-- Work task --
Across all the entries, tally the lines holding the word "Biological", and give the number by itself.

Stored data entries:

▶

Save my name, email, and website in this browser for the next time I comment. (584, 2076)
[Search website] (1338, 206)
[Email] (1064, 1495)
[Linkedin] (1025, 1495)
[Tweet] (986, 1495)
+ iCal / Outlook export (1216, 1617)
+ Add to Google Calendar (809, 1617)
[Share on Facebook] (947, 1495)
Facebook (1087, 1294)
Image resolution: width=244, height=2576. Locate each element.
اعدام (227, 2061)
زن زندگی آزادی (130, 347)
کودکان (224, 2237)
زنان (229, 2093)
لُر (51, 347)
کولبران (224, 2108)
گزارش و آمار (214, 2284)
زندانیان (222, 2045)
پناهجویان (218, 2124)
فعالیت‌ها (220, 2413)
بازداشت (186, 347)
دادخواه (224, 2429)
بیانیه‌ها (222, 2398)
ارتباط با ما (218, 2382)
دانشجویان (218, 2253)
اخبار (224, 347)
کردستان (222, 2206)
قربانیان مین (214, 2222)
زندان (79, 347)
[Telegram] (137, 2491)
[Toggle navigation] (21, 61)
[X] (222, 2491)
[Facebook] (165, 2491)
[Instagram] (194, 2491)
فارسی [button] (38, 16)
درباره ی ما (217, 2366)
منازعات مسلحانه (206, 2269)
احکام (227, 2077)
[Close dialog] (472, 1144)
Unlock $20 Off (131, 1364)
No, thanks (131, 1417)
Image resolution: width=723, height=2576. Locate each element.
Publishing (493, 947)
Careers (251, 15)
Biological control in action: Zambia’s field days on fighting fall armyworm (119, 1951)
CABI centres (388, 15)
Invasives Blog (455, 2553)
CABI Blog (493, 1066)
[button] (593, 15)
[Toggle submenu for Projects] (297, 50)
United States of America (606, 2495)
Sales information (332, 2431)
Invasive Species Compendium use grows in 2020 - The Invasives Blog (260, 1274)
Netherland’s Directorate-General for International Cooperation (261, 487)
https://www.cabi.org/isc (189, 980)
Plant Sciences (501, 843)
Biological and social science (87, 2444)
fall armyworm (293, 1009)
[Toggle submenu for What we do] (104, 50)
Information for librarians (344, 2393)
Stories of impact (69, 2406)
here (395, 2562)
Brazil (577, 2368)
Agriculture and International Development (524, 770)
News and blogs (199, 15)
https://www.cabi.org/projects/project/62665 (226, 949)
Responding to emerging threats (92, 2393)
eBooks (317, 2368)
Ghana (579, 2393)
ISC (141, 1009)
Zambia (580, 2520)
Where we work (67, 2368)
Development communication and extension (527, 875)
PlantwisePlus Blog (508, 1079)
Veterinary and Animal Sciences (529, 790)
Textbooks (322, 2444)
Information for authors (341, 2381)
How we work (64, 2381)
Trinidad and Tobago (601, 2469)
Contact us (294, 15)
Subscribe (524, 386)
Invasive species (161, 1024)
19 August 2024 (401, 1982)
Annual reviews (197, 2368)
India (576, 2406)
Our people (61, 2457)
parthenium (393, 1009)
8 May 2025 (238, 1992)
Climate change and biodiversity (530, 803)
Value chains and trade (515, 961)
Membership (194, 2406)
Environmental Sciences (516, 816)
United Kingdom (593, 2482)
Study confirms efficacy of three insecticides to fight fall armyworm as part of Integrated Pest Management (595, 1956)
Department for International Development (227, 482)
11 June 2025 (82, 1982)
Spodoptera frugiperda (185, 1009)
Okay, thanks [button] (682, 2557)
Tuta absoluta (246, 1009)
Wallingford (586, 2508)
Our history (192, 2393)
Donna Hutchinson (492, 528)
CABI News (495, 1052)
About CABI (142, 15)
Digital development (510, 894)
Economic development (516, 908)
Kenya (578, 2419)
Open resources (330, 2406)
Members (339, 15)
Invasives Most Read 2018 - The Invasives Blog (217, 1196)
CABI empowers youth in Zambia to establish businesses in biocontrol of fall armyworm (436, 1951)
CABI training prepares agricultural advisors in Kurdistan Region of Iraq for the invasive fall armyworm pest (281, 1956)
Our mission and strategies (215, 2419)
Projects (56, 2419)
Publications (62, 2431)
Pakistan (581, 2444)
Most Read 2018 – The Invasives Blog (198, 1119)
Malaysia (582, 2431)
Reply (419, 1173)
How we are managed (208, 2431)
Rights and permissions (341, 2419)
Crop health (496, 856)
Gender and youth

◀

-- Solved problem --
2